Speaker:Okay. Yeah. And it was interesting because we used to go fourth grade through and then as the
Speaker:schools kept asking us, how about third? How about second? When they got to kindergarten, we were
Speaker:like, seriously, you need us for kindergarten? They were like, they were in a position of deciding
Speaker:whether they were going to expel kindergarteners or not. Wow. And we were like, really? And then
Speaker:those kids promptly showed up at our place, bid our teachers just like, you know, they were going,
Speaker:okay, we understand now. Yeah. And you know, there's a lot of difficulty schools deal with,
Speaker:but it's nice that we, it's good to be able to be there in our, our community schools try really
Speaker:hard with these kids. And that partnership has been good because they, they really see the
Speaker:importance of us doing things, but also the importance of them being able to get those kids
Speaker:back into their schools. So I wonder if obviously this, the stories are
Speaker:unique to each kid and kind of where they come from. If you were able to kind of paint
Speaker:with broader brushstrokes, like the circumstances that are, that you, that you guys identify that
Speaker:are contributing to the students that are finding their way. It goes from even start with just the
Speaker:alternative school, like the students that are finding their way into your, into your services.
Speaker:What, what challenges are they facing or what, in what atmospheres are they in that maybe
Speaker:that, that might probably overlap with kids that are, that are kids that are also staying in the
Speaker:schools. It's clearly they have responded to something different differently though, that
Speaker:something different has happened in their life. What are the sort of the things that contribute
Speaker:to that? Yeah. Yeah. You know, and I can say this, there, there's kids from varying backgrounds.
Speaker:Like we always tend to think it's kids from certain backgrounds that, that run into these
Speaker:challenges. But sometimes you have kids who are, who have very loving families who, who care about
Speaker:them a lot, but there's been some trauma that's happened or some things that have been really
Speaker:difficult. And so as the kids' behaviors become more and more problematic, there are times where
Speaker:the family just realizes, okay, if I don't do something different with my kid, my kid's going
Speaker:to end up getting expelled from school. And so we have kids that come in where their parents are
Speaker:working with the school on that, and we have kids who come in whose families are kind of chronically
Speaker:homeless. And so they aren't in a particular school system for very long periods of time,
Speaker:and they bounce and bounce. And once you get really behind as a kid, if you have two choices in class
Speaker:to look stupid or be a problem, it's easier to be a problem in front of everybody than look stupid.

= DATA BLOCK =
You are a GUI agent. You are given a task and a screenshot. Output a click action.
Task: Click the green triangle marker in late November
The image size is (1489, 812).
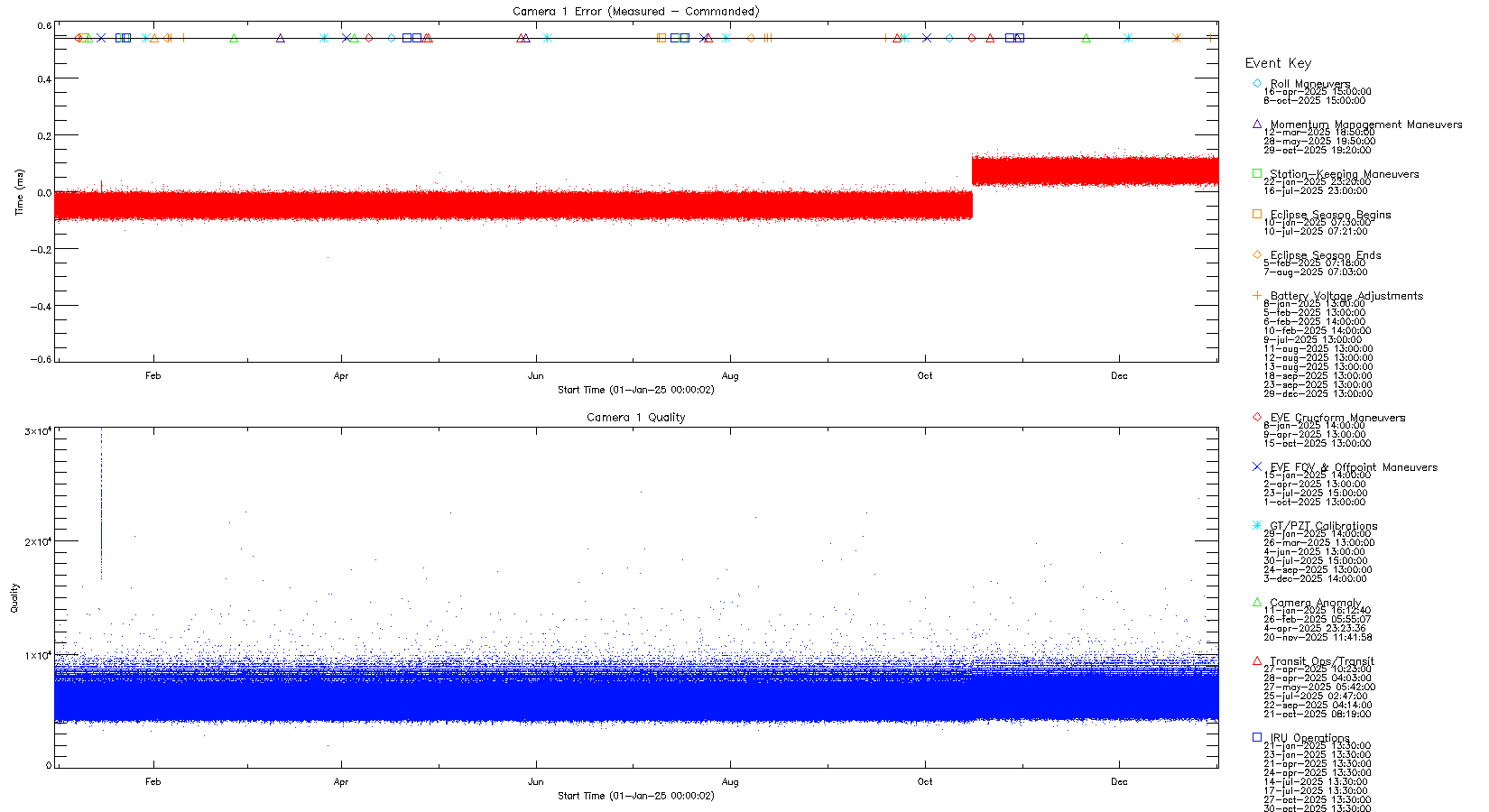[1087, 38]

= GIVEN EXERCISE =
Edit the transcript from "Speaker:What, what challenges" up to and including "from varying backgrounds.", putting "environments" in place of "atmospheres".

= ANSWER TO THE TASK =
Speaker:What, what challenges are they facing or what, in what environments are they in that maybe
Speaker:that, that might probably overlap with kids that are, that are kids that are also staying in the
Speaker:schools. It's clearly they have responded to something different differently though, that
Speaker:something different has happened in their life. What are the sort of the things that contribute
Speaker:to that? Yeah. Yeah. You know, and I can say this, there, there's kids from varying backgrounds.